Em acompanhamento psicológico e psiquiátrico, Cardoso não sabe quando voltará ao campus. “Meus médicos é que dirão quando estarei pronto para retornar.”

A palavra delas

“Todas lembraram de um detalhe: ele as abraçava, investia as mãos por dentro da blusa e acariciava as costas delas”, contou o delegado Paulo Henrique Ferreira, à primeira reportagem da Tpm.

“A Polícia Civil investigou exaustivamente tais denúncias, ouviu depoimentos, colheu provas e a conclusão foi que inexistem quaisquer provas de que tais carícias ocorreram. E digo aqui com todas as letras: isso nunca ocorreu. Abraçava alunos e alunas, é verdade, mas há uma abissal distância entre abraço e carícia. Se examinar os autos dos inquéritos, verá que geralmente os depoimentos não citam dia/hora e as depoentes não explicam porque não reclamaram logo após a ocorrência dos supostos fatos. Todas resolveram reclamar no mesmo dia, ao mesmo tempo”, declara Cardoso, questionado sobre os detalhes recorrentes nos relatos.
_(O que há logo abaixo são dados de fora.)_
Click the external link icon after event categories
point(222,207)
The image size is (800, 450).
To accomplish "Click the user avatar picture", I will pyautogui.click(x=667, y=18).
A advogada Isadora Tavares, que representa as alunas autoras da denúncia de assédio, discorda do argumento. Para ela, o medo de ser desacreditada e perseguida é constante nesses casos – por exemplo, estudo do Instituto Avon indica que 63% das universitárias assediadas preferem “deixar para lá” e não levar denúncias adiante.
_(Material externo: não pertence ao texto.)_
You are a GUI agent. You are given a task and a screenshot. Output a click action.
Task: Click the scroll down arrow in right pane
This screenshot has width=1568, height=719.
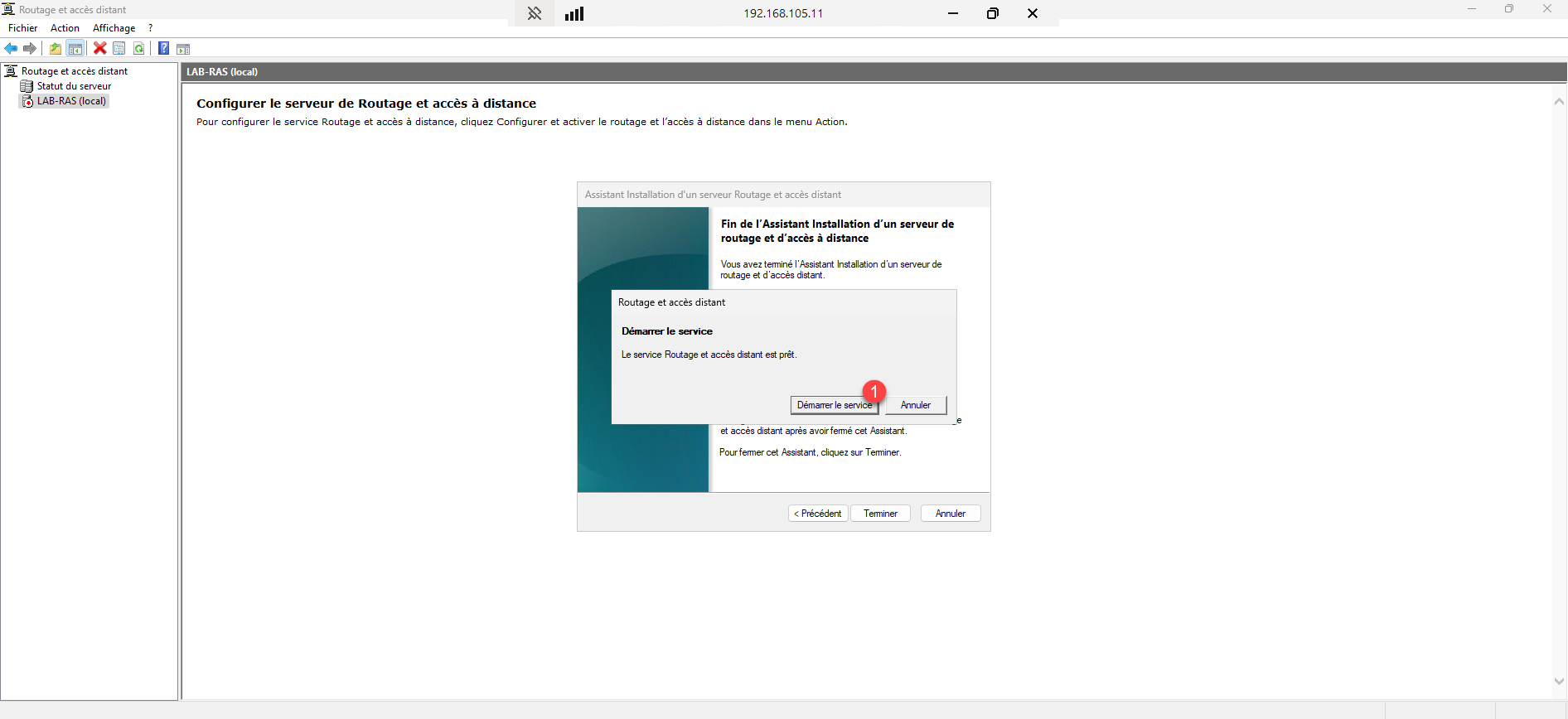pyautogui.click(x=1558, y=681)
Tavares também discorda da tipificação de “perturbação da tranquilidade” dada pelo delegado, que não identificou violência ou grave ameaça nos relatos. Para ela, trata-se de assédio devido à relação de hierarquia entre professor e alunas.

“Ainda há muito o que desconstruir para que o ordenamento jurídico seja mais justo com as mulheres. Especialmente porque temos uma maioria masculina nas casas legislativas. Eles definem o que são esses crimes que nós, mulheres, sofremos. É o que Simone de Beauvoir diz n'O Segundo Sexo: não se pode confiar totalmente nos homens pois por vezes eles são parte e juízes das situações, enquanto nós, mulheres, somos (ainda) apenas parte”, considera.

A advogada Daniela Félix, que representa a autora da acusação de estupro, aborda argumentos similares sobre o arquivamento da denúncia: “Esta decisão só reafirma questões concretas e que há muito os movimentos de mulheres contra as violências sexuais e de gênero apontam: o sistema de Justiça Criminal – compreendido entre agências policiais, Ministério Público e Poder Judiciário – é produtor e reprodutor de seletividade, machismo, misoginia e racismo. Estes elementos são estruturais e estruturantes, e nos cabe lutar contra isso, seja administrativa, judicial e politicamente”, diz, em nota.

Para a advogada Marina Ganzarolli, da Rede Feminista de Juristas, relatos femininos muitas vezes são desconsiderados. “Há uma série de estudos que demonstram como os depoimentos não são lineares e contraditórios – o que é absolutamente normal, pois vítimas de violência enfrentam estresse pós-traumático e suas complicações. Também é normal a demora para denunciar, pois é preciso criar coragem para enfrentar esse processo todo”, diz.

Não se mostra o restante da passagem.